(Extraits de l’intervention au 54e congrès du CNEAF)
Thierry Mignot, architecte, acousticien et expert agréé par la Cour de cassation, tient à rappeler qu'au sens du droit, l'expert ne peut pas déduire un trouble à partir d'un désordre, le trouble ne doit pas être potentiel, mais effectif et constaté.
L'appréciation cognitive du bruit dépend de l'histoire, de l'expérience, de la culture de chaque individu. Face à une source de bruit : soit on l'ignore, soit on l'apprécie, soit on la rejette.
Le travail de l'expert consiste aussi à renseigner le juge sur l'existence d'un trouble dont les causes tiennent à l'effet d'intrusion, d'effraction dans la sphère privée.
Les tribunaux reconnaissent aujourd'hui l'effet nocebo, à savoir que le sentiment de danger du bruit peut être plus impactant que le bruit lui-même.
Très souvent dans le cadre expertal on se demande si le bruit crée le trouble ou si c'est le trouble qui crée le bruit.
L'expert doit rendre compte d'éléments strictement factuels et d'indicateurs objectifs du trouble anormal de voisinage.
Au regard des décisions en la matière, on s'aperçoit qu'au-delà de la vérification de l'existence du bruit par un acousticien, la plupart du temps les facteurs retenus par les magistrats sont liés à des notions d'incongruité, de défaut de comportement ou de manques de précaution.

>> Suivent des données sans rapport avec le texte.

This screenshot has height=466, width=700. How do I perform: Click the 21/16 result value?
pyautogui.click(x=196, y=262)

Le sonomètre est utile pour dire aux juges si le bruit existe et s'il est significatif, car il arrive que des personnes ressentent des bruits strictement physiologiques ; les acouphènes peuvent être liés à des problèmes cardiaques.

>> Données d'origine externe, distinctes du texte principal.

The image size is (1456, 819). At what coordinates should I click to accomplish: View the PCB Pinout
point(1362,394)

L'expert est capable d'apprécier si une source est naturelle dans les lieux ou si elle relève d'un défaut de précaution, telle une pompe à chaleur installée derrière une maison dépourvue de fenêtre mais devant la terrasse du voisin.
L'appréciation de la normalité est importante : ainsi pour une même source de bruit, le juge peut considérer qu'il y a ou non un trouble anormal.